1 Preparing DNA data for training covers downloading and processing (DNA) sequence data from Ensembl and uploading it to Hugging Face. 2 Training our first DNA Language Model covers training a first small DNA sequence language model; the model is a bog-standard language model meant for natural languages, simply applied to DNA. In 3 Evaluating DNA Language Models, we explore how you’d evaluate whether a DNA model is any good—is our model learning anything at all? Then in 4 Evolution-Aware Encoders, we explore evolutionary-aware encoders and how they relate to DNA language models. In 5 Comparing Models we compare the two model we trained on a number of tasks, getting a feel for comparative evaluation. If you stuck with it and get to **6 A Review of Current DNA Language Models* you are ready for a brief review of existing DNA language models.

Scaling Training

After the book section on DNA models, we step back and consider scaling up model training. To train a full “production” model you’d need to scale from running things interactively on a MacBook, to a GPU in the cloud to 8 GPUs in a server. Conditional on me getting some funds and/or arranging HPC compute access I might even write about/run training on a whole rack of servers, each with 1-8 GPUs. When scaling we are confronted with a whole host of new issues around training stability and parallel compute.

Protein Language Models

In 7 Proteins: from sequence to structure we discuss the advent of protein language model (initially deep learning models not language models, though they share the key attention mechanisms) and their incredible success at solving a core problem in biology: Predicting the shape of a folded protein from the protein sequence.
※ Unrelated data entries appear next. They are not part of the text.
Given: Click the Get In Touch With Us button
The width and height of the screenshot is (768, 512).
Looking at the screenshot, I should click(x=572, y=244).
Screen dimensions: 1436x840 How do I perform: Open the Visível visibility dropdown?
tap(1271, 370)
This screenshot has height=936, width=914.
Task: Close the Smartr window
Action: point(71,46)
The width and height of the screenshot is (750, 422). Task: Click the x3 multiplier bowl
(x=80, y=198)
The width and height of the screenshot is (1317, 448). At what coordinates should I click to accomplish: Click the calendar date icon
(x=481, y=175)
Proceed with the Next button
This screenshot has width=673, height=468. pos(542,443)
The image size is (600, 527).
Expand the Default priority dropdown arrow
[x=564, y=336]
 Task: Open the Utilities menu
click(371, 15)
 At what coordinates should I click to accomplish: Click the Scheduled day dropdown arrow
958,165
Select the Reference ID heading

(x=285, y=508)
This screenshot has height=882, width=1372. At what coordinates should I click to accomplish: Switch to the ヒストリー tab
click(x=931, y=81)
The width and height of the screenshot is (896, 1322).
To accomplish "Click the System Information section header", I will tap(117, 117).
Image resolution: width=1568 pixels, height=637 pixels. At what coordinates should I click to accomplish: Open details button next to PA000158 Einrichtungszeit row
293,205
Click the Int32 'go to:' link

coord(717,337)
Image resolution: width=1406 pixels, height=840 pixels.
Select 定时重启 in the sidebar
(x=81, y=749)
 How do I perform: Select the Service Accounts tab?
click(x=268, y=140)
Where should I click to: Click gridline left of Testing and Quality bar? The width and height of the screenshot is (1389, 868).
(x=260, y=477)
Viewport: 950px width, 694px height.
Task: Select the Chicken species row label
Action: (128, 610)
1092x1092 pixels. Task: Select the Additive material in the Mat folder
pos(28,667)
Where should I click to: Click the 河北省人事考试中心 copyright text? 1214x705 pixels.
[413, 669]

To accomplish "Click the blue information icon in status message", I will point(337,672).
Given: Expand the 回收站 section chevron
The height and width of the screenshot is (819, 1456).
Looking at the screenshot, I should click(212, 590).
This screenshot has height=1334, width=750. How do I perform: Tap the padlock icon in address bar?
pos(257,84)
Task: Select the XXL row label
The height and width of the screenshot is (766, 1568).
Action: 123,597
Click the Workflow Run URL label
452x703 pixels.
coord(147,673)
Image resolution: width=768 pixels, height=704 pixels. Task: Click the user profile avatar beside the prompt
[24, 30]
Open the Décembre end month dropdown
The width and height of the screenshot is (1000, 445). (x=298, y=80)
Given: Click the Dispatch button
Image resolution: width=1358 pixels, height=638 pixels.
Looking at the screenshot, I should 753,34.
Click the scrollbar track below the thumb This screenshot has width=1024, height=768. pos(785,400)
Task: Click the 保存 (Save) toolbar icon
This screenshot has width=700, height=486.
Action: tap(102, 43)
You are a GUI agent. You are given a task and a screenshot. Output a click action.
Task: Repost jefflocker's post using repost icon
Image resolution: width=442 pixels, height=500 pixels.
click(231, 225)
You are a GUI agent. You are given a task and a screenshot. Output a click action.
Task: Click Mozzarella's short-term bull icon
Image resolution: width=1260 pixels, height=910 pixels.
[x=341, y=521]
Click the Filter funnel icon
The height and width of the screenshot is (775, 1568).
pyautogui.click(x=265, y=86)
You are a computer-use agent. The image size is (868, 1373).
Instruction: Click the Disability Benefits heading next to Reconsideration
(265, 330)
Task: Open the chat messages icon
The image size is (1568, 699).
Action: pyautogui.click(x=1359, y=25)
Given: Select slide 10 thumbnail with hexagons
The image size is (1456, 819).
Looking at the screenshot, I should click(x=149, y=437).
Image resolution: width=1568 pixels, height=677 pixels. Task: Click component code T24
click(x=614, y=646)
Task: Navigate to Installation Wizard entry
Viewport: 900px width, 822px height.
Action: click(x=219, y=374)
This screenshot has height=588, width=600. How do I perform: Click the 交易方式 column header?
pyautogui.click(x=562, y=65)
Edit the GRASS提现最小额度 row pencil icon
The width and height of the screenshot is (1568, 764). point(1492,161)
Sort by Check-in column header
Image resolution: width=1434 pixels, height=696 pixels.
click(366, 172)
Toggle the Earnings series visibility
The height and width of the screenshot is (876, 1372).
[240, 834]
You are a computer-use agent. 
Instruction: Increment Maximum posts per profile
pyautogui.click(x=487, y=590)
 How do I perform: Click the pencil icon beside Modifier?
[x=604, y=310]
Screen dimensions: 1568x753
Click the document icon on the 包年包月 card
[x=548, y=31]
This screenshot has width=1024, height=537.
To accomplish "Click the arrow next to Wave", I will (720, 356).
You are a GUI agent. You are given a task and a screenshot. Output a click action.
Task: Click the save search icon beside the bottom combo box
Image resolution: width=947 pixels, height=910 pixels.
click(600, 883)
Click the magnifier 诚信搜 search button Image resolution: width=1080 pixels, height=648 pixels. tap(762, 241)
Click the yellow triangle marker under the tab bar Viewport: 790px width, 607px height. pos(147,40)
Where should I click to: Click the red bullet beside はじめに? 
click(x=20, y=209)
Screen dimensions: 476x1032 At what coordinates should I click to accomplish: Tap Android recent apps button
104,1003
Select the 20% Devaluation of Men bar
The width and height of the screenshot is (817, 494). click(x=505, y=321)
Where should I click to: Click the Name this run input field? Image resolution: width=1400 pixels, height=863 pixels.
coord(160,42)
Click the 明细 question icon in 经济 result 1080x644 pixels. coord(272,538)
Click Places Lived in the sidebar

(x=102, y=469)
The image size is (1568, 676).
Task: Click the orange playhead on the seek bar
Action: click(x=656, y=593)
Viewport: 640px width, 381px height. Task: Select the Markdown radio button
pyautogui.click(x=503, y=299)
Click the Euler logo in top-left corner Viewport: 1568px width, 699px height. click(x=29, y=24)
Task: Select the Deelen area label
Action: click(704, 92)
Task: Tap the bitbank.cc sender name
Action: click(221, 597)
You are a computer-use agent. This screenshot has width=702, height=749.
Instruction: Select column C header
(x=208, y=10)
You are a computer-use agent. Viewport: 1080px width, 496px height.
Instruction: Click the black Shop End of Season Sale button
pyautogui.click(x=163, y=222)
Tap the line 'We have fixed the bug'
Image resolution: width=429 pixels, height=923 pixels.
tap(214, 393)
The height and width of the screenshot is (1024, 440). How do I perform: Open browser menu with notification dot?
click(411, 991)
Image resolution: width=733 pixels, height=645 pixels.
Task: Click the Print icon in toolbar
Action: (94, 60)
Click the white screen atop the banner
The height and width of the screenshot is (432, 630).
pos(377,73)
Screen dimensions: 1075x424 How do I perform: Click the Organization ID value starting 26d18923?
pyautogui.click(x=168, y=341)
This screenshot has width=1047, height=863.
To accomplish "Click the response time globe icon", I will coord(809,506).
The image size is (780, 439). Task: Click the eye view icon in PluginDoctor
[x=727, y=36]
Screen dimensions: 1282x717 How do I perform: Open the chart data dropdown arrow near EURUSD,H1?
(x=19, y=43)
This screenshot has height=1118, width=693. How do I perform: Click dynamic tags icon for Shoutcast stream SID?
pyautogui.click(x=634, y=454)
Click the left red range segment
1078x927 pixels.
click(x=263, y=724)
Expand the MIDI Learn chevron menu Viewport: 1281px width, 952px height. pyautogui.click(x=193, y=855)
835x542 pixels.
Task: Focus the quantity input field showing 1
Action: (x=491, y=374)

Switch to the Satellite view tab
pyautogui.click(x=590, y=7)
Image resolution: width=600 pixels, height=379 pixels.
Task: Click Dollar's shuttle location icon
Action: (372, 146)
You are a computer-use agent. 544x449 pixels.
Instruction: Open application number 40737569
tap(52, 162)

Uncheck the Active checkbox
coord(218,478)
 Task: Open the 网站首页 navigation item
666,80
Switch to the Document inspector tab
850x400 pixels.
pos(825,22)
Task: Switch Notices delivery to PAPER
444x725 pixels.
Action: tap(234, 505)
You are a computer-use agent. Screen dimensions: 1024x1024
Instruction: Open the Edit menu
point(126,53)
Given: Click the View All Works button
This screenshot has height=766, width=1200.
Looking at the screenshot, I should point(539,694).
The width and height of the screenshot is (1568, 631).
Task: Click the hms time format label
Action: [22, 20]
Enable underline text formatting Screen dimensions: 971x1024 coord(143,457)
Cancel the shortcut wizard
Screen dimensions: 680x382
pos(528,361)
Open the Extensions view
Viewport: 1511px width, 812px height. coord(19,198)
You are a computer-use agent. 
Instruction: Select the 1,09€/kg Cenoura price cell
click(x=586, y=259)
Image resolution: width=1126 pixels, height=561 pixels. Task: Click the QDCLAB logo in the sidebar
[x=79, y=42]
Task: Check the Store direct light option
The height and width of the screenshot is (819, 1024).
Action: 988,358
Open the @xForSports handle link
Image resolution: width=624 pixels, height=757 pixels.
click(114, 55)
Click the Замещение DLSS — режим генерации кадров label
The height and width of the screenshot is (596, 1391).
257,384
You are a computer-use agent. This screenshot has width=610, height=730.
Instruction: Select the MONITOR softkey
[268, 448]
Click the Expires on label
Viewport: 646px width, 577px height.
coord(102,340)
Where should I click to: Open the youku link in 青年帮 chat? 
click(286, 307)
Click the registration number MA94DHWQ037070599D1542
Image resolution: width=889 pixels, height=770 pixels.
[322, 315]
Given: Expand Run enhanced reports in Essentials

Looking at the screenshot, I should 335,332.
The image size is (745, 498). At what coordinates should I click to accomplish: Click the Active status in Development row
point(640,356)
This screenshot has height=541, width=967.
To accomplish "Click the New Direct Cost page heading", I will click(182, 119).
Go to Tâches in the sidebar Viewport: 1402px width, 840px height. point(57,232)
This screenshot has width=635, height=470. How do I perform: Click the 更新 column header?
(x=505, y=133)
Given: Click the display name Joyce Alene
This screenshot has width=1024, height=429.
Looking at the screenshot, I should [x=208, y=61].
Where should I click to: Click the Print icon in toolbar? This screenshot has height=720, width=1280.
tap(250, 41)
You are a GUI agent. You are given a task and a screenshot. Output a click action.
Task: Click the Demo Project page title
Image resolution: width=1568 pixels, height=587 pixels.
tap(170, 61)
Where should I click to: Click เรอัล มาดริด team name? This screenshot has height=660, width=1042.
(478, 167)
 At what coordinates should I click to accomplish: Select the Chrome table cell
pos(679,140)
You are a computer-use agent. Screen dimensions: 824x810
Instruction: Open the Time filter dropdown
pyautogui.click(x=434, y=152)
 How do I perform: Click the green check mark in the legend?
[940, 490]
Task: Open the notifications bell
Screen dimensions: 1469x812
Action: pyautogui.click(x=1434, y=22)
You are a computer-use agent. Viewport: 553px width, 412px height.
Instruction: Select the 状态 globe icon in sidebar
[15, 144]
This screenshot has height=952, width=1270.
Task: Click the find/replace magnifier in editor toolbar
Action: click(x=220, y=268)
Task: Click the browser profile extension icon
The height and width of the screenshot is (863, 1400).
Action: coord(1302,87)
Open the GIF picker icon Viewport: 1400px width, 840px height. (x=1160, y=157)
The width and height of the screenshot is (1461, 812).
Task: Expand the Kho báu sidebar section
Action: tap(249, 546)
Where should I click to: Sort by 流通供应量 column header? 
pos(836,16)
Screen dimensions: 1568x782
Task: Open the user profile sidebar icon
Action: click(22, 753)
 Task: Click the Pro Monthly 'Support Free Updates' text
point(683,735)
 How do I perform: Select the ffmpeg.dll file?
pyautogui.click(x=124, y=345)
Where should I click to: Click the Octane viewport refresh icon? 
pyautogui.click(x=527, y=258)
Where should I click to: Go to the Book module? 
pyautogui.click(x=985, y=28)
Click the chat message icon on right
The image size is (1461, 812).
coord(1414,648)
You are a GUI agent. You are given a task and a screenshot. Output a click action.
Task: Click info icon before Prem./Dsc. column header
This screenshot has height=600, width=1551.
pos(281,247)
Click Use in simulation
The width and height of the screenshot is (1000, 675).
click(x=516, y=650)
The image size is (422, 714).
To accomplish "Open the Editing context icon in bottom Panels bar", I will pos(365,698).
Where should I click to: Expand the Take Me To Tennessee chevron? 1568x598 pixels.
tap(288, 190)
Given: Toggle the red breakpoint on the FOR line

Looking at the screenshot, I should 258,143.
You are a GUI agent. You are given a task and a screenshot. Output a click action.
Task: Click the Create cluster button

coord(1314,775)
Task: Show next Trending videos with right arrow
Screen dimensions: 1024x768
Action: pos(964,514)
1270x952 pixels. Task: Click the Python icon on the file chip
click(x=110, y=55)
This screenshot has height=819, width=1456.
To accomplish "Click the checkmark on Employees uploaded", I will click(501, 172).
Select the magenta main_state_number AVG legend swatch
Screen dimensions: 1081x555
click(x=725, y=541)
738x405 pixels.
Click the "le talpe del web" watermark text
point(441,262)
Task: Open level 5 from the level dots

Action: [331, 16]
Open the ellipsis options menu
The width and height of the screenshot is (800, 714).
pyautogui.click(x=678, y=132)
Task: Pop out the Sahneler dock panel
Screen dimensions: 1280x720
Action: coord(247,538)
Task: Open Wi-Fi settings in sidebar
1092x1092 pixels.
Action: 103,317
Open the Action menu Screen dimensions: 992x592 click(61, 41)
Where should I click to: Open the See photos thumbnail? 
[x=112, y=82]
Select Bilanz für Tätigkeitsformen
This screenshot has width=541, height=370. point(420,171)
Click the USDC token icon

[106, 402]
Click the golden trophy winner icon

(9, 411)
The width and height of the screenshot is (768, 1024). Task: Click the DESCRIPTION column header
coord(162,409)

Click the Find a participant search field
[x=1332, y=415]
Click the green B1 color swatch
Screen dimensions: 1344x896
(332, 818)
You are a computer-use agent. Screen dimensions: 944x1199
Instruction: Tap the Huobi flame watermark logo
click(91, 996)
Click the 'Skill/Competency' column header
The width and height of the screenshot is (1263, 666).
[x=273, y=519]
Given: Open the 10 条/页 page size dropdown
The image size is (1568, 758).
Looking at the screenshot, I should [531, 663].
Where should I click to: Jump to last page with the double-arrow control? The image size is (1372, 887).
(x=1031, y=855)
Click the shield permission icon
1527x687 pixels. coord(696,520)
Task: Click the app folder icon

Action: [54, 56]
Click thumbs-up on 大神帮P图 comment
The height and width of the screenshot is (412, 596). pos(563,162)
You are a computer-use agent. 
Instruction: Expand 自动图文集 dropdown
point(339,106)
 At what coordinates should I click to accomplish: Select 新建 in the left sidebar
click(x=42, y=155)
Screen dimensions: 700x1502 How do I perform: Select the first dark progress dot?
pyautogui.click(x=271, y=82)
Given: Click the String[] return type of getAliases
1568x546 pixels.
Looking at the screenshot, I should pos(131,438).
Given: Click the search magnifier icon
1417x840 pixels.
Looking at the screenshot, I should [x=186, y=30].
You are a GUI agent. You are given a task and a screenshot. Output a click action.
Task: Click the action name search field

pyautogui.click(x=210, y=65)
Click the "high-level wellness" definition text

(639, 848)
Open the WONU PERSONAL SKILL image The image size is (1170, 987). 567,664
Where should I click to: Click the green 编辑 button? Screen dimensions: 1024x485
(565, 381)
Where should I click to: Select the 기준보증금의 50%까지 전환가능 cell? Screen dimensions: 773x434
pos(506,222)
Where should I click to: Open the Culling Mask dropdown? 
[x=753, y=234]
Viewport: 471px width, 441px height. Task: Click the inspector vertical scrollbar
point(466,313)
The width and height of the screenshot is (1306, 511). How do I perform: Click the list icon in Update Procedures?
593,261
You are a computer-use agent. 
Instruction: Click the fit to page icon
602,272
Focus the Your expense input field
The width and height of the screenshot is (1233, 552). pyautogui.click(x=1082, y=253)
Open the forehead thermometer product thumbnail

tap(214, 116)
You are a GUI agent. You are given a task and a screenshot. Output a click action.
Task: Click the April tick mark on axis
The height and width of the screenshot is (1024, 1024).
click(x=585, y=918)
Their success won the Google DeepMind team a Nobel Prize, rightfully so. In 8 Selecting and curating protein sequences we discuss one of the key ingredients of Google’s success: the ubiquitous (taxpayer-funded) access to protein (structure) data. Not only are sequences accessible, but there are also bi-annual drops of protein sequence and structure experiments that haven’t been shared yet, creating a perfect holdout set which ensures healthy competition, no risk of over-fitting, and a lush testing bed for protein models. Then in 9 Training our first Protein Language Model we train a small protein language model, mostly to just get acquainted with the code. Later in the chapter “putting it all together” we’ll actually train a reasonably sized protein language model on a balanced data mixture.